##### DOCUMENT PASSAGE
For some strange reason, they all seemed reassured and actually waved goodbye enthusiastically at the end of the call.
with Bill Tihen, Software Developer at Garaio, Bern, and former teacher and IT director at LAS
See Part 1 with this same title, in which Bill and I point out the irony that our busy academic schedules, created and driven by our push to cover lots of material efficiently, squeeze out exploration and making mistakes. If our argument is correct – that not having space for exploration may contribute to lower quality learning – well, we have a problem. Maybe we’ve been shooting ourselves in the foot for so long that we don’t even notice the pain we’re causing.
Practice with trial and error, mistakes, and deadends
To address the lack of exposure to setbacks and mistakes that characterize many traditional classrooms, I, Bill, adopted a routine that is both manageable (i.e. not so new to students that it throws them for a serious loop) and likely to create a culture that can start changing their school-created aversion to mistakes.
For example, in a STEAM class, I like to check-in with student groups in the first five to ten minutes of class by asking them about their next steps. I don’t want to tell them what to do next, but I do want to know what they are planning to do next so I can plan whereI might be needed most during class.
Similarly, I like students to finish their self-guided work five to ten minutes before the end of class so they have time to tell me what they discovered and what they are planning to do next class period. I do this by talking with each student work group. We focus on talking about mistakes as learning opportunities, because they are part of the discovery. Mistakes are expected. We learn from them. That message has to get across.
“It’s fine to celebrate success, but it is more important to heed the lessons of failure.”
Students need to stop and reflect regularly in order to adjust their plans. Although this seems obvious, it is crazy rare among students. They have very little practice making their own plans, let alone refining their plans as they work. Like we’ve argued above, students have internalized an expectation that the teacher should provide all the guidance. We shouldn’t wonder too long why students focus on being right and being efficient instead of learning and improving. The way we do school has taught them over and over that right and efficient equals success.
Bill tries to counter this “follower” mindset by encouraging students to identify (and act) on these things:
their most important success and their most important problem;
the conditions that are supporting their progress;
the conditions that are creating a current problem or a likely future problem; and
the things that will help them the most, e.g. what is their plan to make current good work better and to deal with challenges.
I mentioned that as students leave class they share with me their action plan for the next class. In this manner they can arrive at the next class with their plan in mind so they can start without direction from me.
##########
##### RECORDS PROVIDED
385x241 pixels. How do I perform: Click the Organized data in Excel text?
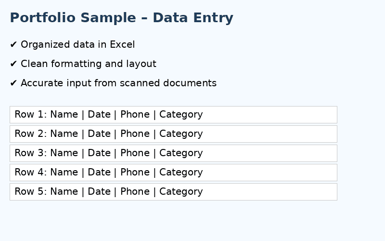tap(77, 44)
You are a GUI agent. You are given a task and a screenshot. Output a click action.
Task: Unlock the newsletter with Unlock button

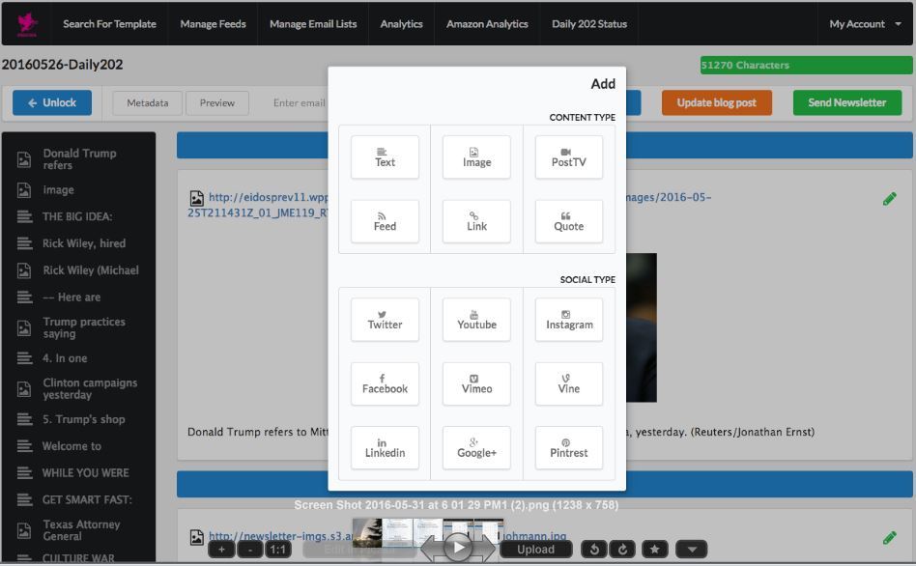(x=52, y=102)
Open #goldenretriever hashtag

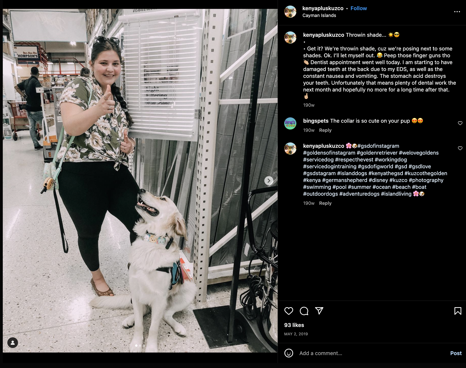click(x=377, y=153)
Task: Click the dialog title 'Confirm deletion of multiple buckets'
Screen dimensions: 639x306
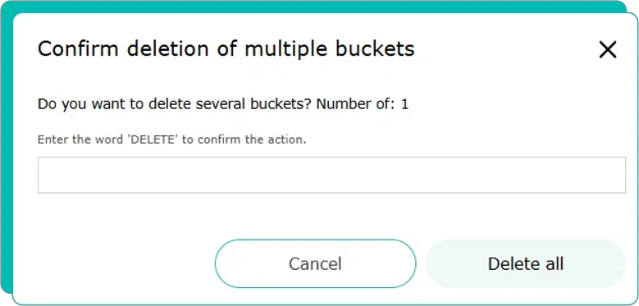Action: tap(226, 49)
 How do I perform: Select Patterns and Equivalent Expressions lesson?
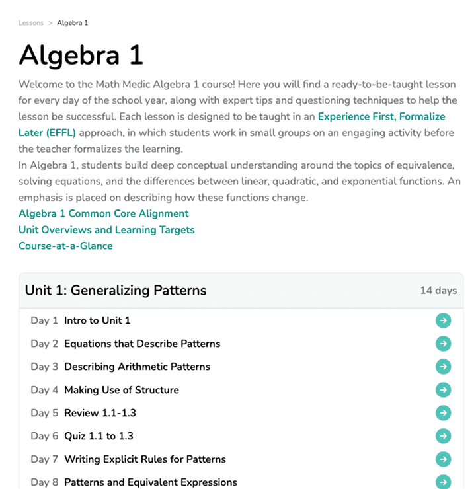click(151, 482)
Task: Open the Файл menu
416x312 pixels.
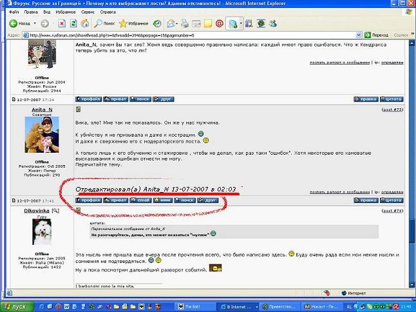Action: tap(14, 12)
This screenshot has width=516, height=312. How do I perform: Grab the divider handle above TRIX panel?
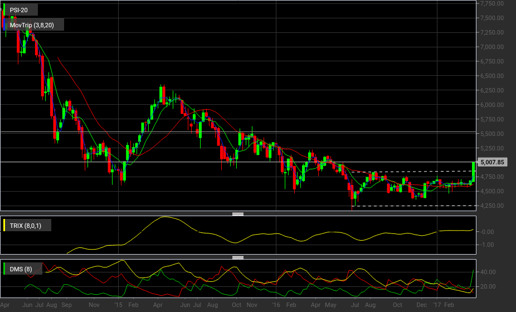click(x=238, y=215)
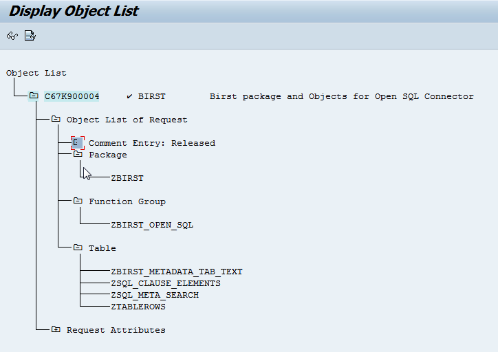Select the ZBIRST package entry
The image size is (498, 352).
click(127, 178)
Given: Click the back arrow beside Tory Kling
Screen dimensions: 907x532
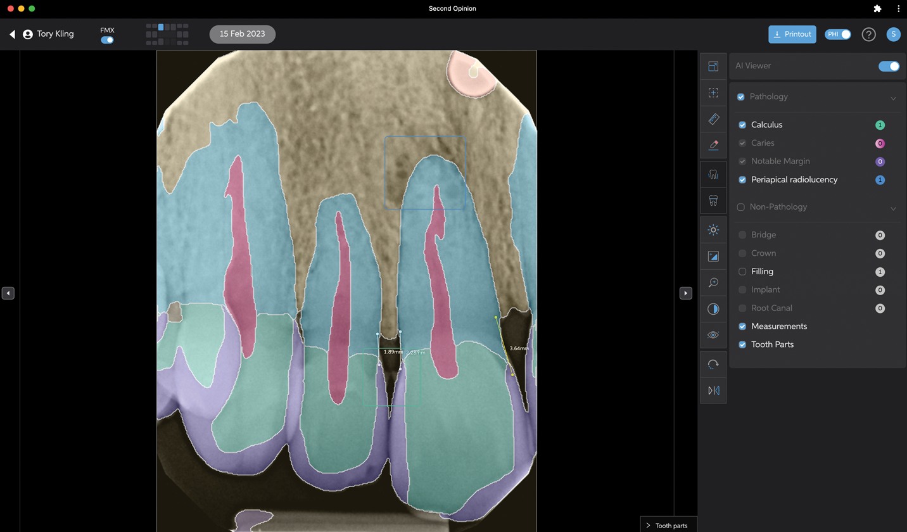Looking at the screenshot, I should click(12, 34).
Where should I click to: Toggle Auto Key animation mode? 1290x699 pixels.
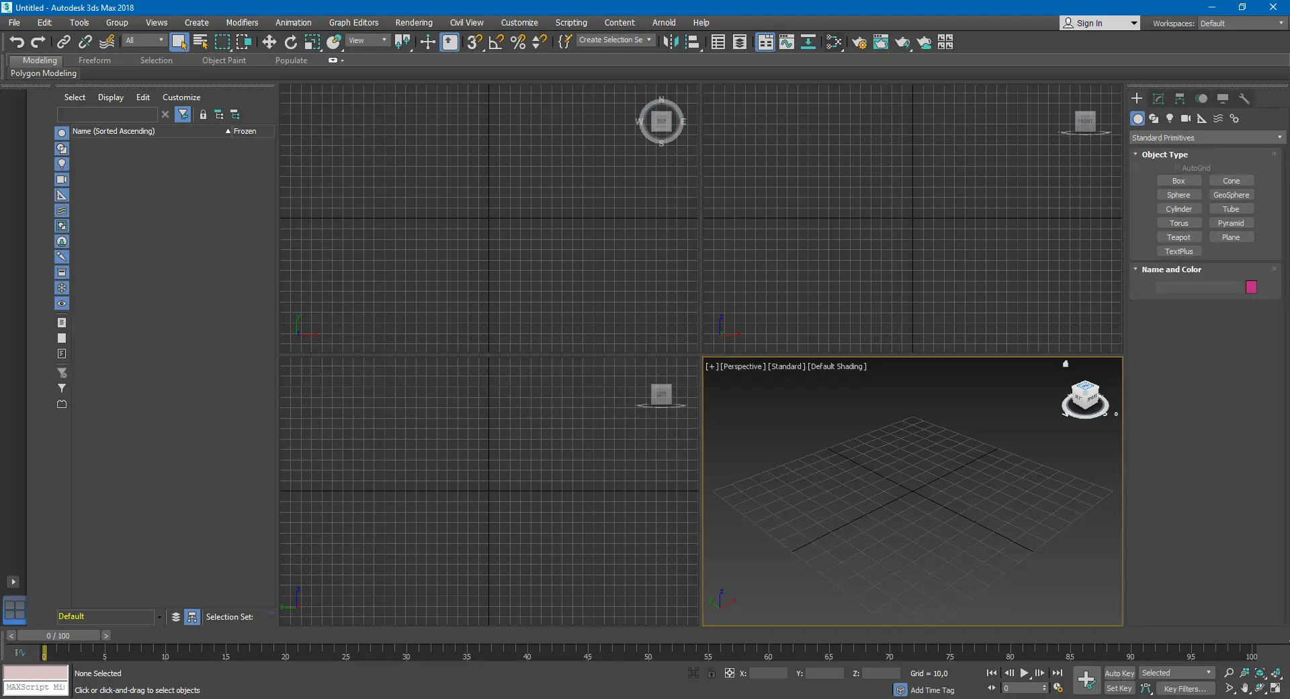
##########
**TASK TO COMPLETE:**
Pick up the passage on making room for mistakes and exploration in class after its last sentence and carry it forward in the same voice.

**TASK RESULT:**
They tell me what they will do during the next class. This might be about their group dynamics, but it should also touch on the next small step of their work. Since it doesn’t come naturally to students who are used to waiting for the teacher to direct their work, students need practice.
I set up their practice with three guidelines for an action plan:
it should be an experiment. Students should be able to say what they will do, and for how long – preferably in a short cycle;
it should be a small bet (meaning it is no a big deal if it doesn’t work); and
It should pass the “live” test and fail the “dead” test.
This last requirement needs a little more explanation.
The live person test means that whatever their action plan is, it must be something that a live – a real – person can actually do, without superhero powers. It must be something reasonable to do.
At the same time, their plan must fail the dead person test, meaning it must be something that a dead person cannot do! For example, a group of middle schoolers might say that their action plan is to fight less. But that isn’t valid, because it fails the dead person test. While it’s a good idea, dead people don’t fight either, so they need to reframe their action plan into what they will actually do when they disagree.
Do this with a regular rhythm, with a visual checklist that both teachers and students readily see, and the students will get quite good at learning the basics of self-regulation.
So as we inch closer to our third month of distance learning, and continue to find creative ways to engage students from home each and every day, I have to admit something…I miss the kids like crazy. There is so much about this new normal that is challenging, and sustaining the emotional energy can be difficult at times for sure, but nothing compares to how hard it has been to be away from the kids for this long.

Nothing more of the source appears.